「令和」の始まりに、力づけられている老舗菓子店がある。福岡市博多区に本店を置く如水庵。主力商品の「筑紫もち」は発売から42年にわたり、万葉集を前面に掲げてPRしてきたが、「万葉の詩(うた)がきこえる…」のうたい文句に対し「分かりにくい」という反応もあった。万葉集が新元号の典拠となり、森恍次郎社長(71)は「ようやく私の思いを理解してもらえそうな時代になった」と張り切っている。
「筑紫もち」は、1977年4月に販売開始。歯切れが良く粘りのあるもちに、こだわりのきな粉や黒蜜を合わせ、博多を代表する和菓子の一つとして定着している。 代々続く菓子店に生まれた森社長は父が急逝したため、九州大を卒業した70年に22歳で家業を継いだ。5年後の山陽新幹線・岡山―博多間の延伸を見据え、母・文絵さんと新商品の開発に着手し、延伸開業から2年遅れで筑紫もちを世に送り出した。
「お菓子は郷土の文化」と考える森社長。

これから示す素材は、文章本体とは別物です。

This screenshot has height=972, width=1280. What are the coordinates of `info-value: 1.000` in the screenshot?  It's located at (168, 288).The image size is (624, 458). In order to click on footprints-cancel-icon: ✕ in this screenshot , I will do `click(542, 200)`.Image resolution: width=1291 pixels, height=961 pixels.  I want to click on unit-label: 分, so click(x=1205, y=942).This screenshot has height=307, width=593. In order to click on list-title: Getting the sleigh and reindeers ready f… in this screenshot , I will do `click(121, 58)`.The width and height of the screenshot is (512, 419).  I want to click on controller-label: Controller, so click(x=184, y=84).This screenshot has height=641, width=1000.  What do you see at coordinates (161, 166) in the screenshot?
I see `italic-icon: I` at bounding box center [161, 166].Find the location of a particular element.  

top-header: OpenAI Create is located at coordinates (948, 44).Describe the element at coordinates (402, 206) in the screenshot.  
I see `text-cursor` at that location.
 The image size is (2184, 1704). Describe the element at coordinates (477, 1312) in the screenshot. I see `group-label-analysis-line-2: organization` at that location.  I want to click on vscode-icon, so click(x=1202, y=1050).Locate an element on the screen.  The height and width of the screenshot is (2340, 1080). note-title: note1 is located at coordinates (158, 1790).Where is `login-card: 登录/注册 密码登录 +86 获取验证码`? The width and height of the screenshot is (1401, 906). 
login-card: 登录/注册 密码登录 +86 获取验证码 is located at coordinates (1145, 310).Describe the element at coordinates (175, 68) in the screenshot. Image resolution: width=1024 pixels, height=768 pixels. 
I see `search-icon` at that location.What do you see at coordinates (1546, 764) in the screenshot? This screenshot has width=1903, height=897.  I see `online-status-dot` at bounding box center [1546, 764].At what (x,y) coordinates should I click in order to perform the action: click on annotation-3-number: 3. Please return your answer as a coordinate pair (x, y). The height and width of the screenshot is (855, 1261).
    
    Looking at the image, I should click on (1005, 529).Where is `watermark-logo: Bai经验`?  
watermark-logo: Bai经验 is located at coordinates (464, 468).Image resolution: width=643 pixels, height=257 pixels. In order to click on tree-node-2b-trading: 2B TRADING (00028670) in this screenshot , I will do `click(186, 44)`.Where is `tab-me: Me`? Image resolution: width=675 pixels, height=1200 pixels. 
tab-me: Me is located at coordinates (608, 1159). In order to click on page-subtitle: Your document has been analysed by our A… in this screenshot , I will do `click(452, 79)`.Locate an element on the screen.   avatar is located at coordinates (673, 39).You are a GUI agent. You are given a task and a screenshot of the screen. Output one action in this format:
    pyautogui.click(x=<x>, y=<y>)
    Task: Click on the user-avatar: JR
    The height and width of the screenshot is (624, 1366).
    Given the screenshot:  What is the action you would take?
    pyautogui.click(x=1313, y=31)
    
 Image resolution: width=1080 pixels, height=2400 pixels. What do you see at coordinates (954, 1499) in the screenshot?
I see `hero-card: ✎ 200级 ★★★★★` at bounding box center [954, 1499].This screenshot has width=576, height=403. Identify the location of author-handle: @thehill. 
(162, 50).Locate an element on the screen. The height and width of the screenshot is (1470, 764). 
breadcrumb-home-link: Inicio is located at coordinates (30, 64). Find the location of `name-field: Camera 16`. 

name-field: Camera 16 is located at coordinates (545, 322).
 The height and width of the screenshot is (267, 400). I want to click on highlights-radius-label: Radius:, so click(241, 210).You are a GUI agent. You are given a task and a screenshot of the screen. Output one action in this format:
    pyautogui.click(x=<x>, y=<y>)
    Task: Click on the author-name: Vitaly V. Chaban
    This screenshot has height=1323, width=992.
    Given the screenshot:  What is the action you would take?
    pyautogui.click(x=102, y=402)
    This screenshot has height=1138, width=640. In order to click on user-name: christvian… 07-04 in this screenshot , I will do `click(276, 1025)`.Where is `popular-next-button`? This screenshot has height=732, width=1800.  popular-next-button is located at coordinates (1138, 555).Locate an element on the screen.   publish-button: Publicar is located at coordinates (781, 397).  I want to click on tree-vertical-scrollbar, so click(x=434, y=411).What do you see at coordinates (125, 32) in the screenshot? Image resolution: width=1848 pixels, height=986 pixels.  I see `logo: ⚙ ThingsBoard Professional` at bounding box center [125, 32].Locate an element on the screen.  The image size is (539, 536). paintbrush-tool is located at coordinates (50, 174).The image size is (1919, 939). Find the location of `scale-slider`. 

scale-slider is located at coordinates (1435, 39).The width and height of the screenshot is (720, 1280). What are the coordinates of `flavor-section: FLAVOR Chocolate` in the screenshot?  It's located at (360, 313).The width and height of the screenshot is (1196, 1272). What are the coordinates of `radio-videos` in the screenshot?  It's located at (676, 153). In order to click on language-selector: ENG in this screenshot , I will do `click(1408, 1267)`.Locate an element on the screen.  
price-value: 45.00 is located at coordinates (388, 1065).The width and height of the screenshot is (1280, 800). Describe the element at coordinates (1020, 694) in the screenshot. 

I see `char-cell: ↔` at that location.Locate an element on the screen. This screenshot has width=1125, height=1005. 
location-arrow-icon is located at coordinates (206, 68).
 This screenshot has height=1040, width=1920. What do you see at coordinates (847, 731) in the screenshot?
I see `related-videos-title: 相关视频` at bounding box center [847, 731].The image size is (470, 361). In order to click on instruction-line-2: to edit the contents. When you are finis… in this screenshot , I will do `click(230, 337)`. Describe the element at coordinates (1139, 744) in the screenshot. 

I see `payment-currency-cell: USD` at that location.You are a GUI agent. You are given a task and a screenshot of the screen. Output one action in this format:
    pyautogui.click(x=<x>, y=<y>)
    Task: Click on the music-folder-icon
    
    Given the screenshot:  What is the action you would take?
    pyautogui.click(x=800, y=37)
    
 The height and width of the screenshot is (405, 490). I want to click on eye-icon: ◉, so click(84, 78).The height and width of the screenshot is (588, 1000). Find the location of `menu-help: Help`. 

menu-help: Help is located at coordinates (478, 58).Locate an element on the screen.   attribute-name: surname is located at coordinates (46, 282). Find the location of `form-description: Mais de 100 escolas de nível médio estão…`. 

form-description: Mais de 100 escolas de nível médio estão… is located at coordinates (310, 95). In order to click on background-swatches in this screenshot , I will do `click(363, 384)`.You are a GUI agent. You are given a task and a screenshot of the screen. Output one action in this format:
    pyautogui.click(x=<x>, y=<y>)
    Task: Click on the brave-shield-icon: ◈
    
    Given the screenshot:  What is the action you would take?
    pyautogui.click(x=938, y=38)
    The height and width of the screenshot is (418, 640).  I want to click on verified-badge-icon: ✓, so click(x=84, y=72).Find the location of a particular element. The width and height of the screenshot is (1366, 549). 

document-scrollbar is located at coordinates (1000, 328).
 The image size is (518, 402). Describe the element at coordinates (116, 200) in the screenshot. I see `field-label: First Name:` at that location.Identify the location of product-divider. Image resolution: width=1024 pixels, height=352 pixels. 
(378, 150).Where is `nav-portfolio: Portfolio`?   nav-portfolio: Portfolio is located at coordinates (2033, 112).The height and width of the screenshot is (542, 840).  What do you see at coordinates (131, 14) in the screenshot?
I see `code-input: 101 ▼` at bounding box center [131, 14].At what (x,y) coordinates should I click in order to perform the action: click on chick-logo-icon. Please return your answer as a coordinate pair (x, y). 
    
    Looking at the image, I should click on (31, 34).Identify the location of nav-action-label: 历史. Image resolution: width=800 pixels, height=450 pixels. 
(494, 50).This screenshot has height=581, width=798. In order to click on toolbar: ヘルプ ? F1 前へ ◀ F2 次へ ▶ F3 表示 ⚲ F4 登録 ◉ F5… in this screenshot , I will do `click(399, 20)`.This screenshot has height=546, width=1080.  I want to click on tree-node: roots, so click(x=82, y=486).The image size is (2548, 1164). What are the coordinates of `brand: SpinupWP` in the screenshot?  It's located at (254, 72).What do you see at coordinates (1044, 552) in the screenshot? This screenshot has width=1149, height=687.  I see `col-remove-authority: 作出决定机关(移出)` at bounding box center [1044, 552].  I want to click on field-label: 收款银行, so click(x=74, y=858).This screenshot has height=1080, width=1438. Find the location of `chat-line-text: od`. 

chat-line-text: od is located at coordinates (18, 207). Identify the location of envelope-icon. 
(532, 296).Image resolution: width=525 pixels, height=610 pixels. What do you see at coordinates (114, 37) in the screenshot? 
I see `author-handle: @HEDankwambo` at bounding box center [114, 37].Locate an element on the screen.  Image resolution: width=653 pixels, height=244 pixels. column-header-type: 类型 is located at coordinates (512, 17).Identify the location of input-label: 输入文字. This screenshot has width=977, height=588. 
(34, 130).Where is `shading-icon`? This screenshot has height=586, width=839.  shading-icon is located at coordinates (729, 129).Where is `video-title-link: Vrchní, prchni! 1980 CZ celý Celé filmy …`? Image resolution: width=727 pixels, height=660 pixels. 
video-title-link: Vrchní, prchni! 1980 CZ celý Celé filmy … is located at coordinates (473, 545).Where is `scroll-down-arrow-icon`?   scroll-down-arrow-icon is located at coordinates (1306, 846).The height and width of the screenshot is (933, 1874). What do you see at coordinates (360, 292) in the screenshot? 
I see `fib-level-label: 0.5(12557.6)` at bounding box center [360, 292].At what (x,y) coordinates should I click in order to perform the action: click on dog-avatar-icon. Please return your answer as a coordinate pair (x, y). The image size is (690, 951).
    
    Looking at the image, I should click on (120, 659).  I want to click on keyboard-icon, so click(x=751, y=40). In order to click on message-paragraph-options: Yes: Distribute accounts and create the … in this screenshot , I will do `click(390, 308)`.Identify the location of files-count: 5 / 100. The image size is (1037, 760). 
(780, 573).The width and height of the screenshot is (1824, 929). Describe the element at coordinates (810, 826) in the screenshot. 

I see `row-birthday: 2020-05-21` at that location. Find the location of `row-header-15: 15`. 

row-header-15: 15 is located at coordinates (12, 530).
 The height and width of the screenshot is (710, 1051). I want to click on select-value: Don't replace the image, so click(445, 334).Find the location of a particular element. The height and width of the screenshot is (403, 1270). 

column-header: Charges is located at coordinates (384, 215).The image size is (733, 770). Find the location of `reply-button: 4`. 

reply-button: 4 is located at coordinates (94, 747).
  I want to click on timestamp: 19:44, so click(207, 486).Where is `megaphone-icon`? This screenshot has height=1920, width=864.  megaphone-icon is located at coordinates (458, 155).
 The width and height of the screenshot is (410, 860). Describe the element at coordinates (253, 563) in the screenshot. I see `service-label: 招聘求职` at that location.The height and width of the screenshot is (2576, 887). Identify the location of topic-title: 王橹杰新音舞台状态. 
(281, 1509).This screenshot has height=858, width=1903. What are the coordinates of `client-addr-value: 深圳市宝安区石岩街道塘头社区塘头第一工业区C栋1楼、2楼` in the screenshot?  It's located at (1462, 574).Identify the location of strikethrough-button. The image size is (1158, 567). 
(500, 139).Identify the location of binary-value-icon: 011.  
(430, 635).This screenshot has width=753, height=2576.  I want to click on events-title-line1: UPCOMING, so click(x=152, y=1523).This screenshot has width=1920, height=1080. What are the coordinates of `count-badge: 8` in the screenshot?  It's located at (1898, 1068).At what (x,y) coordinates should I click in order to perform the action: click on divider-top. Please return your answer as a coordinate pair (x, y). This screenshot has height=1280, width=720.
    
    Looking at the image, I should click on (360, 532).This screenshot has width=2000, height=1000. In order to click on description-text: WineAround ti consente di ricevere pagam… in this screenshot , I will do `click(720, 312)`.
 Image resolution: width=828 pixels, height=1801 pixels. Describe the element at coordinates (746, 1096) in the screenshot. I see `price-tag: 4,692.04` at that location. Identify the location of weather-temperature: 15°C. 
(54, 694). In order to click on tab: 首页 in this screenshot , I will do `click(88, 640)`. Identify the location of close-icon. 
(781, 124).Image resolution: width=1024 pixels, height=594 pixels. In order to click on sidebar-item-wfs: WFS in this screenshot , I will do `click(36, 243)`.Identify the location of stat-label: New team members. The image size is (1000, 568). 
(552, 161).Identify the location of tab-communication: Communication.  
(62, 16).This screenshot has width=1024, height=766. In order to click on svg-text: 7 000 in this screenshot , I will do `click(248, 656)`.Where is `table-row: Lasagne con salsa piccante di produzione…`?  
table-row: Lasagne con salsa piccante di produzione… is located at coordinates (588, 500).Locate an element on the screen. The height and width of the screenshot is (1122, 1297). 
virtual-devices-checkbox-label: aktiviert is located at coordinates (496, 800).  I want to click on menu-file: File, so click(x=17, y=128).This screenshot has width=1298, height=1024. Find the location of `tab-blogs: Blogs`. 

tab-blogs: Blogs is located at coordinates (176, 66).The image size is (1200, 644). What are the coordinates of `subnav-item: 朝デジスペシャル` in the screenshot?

筑紫もちのコンセプトとして歴史や文化を研究し、「万葉集に行き着いた」という。「福岡が代表的な舞台となる万葉集を前面に掲げ、後世に残るお菓子に育てたい」との思いを込めた。筑紫もちは一つずつを和紙で包み、外箱や包装紙に万葉集「梅花の歌三十二首」のうち、文絵さんが選んだ二首を記している。 発売当初は、テレビCMで万葉集の魅力を発信しようとしたところ、「視聴者に伝わらない。食材のこだわりを宣伝した方がいい」と広告会社から指摘も受けた。それでも万葉集にこだわり続けた。そして、2019年。令和は、三十二首の序文が出典となった。森社長は「うれしい。母もきっと喜んでいる」と目を細める。文絵さんは1992年に66歳で他界した。 梅花の歌は、730年に九州・大宰府の大伴旅人邸であった「梅花の宴」で詠まれた。森社長はこの7月以降、筑紫もちを箱の内側で三つずつ包む包装材を順次、「梅」にちなんだ透明なフィルムに変えていく。 実はこのデザインは令和発表の3カ月前の今年1月時点で決定していた。相次ぐ“追い風”に、森社長は「梅花の宴が開かれた穏やかな日のような平和を願って、お菓子を作っていきたい」と決意を新たにしている。